1) É cognoscível que a procuração configura instrumento indispensável para o advogado postular em juízo na defesa de interesse a terceiro, entretanto, conforme as disposições contidas no artigo 595 do Código Civil, exige-se, no caso de o outorgante ser analfabeto, que o pacto seja assinado a rogo e subscrito por duas testemunhas. Nesse sentido, mostra-se desnecessária a a apresentação de procuração pública.
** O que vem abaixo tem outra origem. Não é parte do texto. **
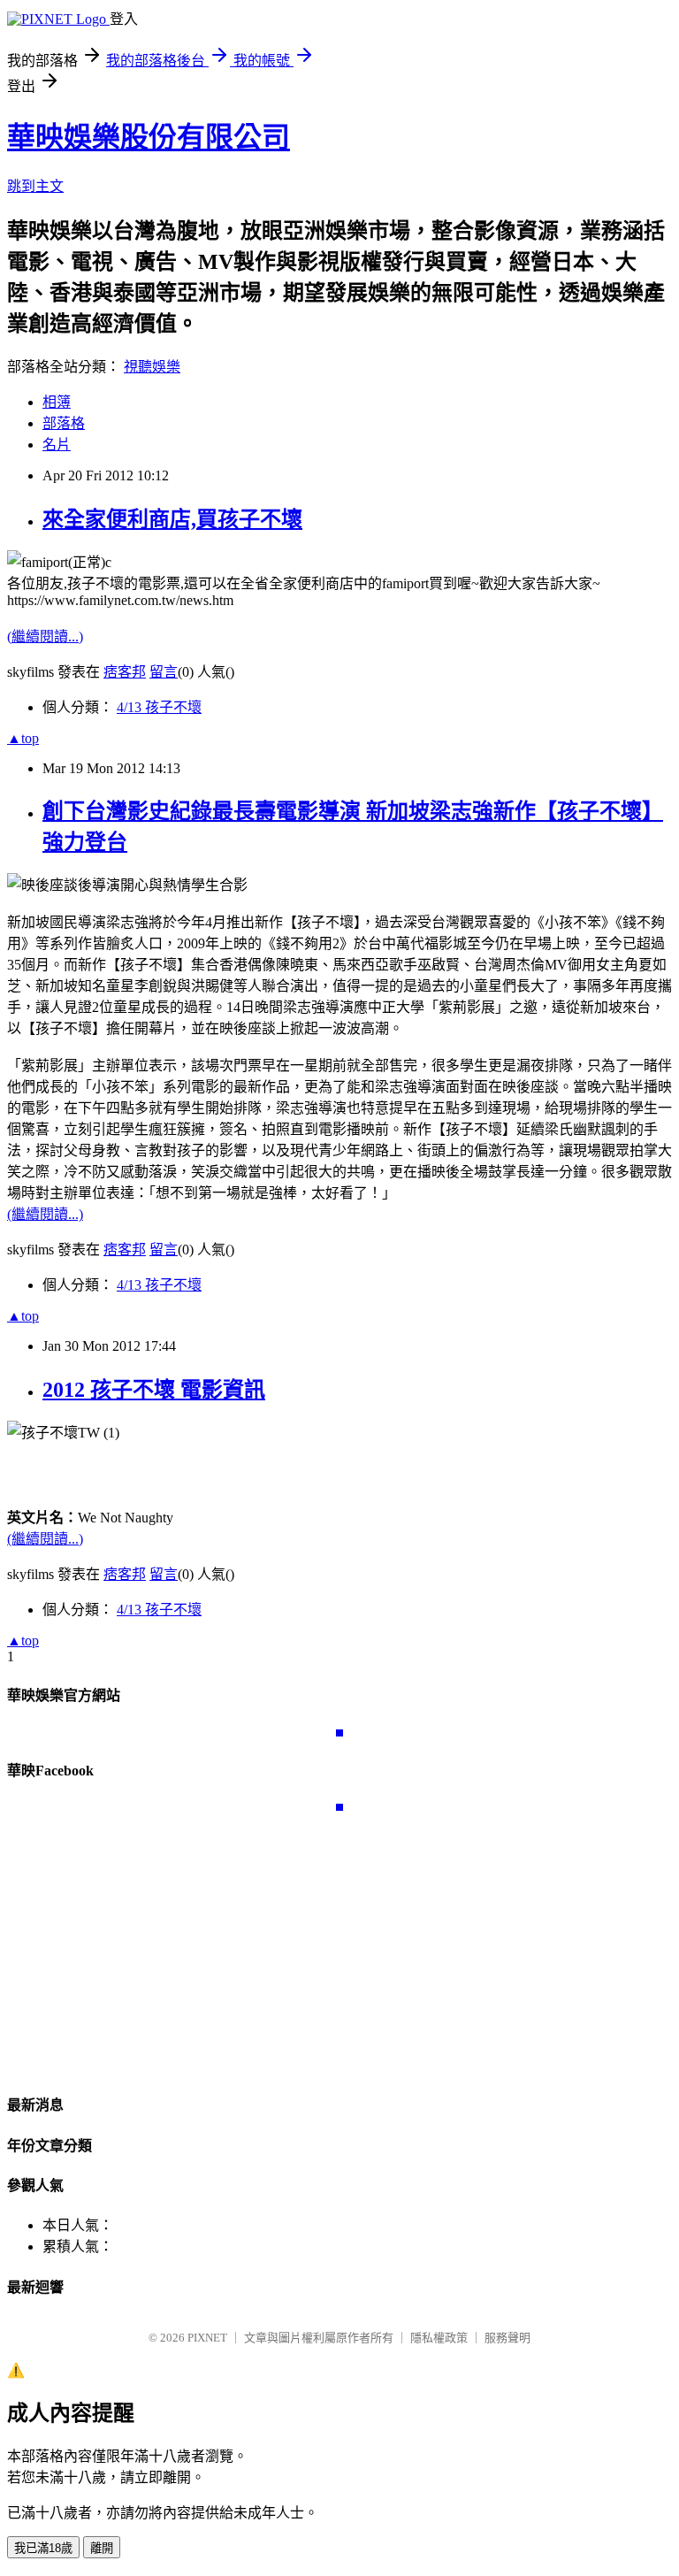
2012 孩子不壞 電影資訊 (153, 1389)
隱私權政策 (439, 2337)
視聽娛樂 (152, 366)
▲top (23, 738)
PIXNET (207, 2337)
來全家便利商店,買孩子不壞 (172, 519)
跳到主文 (35, 186)
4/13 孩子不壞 (159, 707)
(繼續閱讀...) (45, 636)
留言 (163, 671)
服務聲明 (507, 2337)
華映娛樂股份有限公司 (148, 137)
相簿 (56, 402)
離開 (101, 2548)
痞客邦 (124, 671)
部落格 (63, 423)
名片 (56, 444)
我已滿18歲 (43, 2548)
2) Apelação parcialmente provida, com reforma parcial da sentença, a fim de que seja reconhecida a inexigibilidade de que a procuração seja pública ou com firma reconhecida, bem como atualizada, mantenho, entretanto, os demais termos da sentença ante a ausência de comprovante de endereço atualizado.
ACÓRDÃO
DECISÃO: Acordam os componentes da 3ª Câmara Especializada Cível, à unanimidade, votar pelo seu parcial provimento, com reforma parcial da sentença, a fim de que seja reconhecida a inexigibilidade de que a procuração seja pública ou com firma reconhecida, bem como atualizada, mantenho, entretanto, os demais termos da sentença, na forma do voto do Relator.
I – RELATÓRIO
O SENHOR DESEMBARGADOR RICARDO GENTIL EULÁLIO DANTAS (Relator):
Trata-se de apelação interposta por EVA OLIVEIRA DE SOUSA, contra sentença, proferida pelo Juízo da VARA ÚNICA DA COMARCA DE CRISTINO CASTRO, que extinguiu sem resolução do mérito a AÇÃO DECLATÓRIA DE NULIDADE DO NEGÓCIO JURÍDICO CUMULADO COM DANOS MATERIAIS E MORAIS, que moveu contra o BANCO BRADESCO S.A., ora apelado.
Despacho:
Ante o exposto, determino a intimação do advogado da parte autora para, no prazo de 15 dias úteis, juntar instrumento de mandato atual da parte, com firma reconhecida ou a procuração pública, na hipótese de se tratar de pessoa analfabeta. No mesmo prazo, deve ainda a parte autora juntar comprovante de residência atual (últimos 03 meses) e em seu nome, para aferir a competência territorial e afastar a fundada suspeita de demanda predatória.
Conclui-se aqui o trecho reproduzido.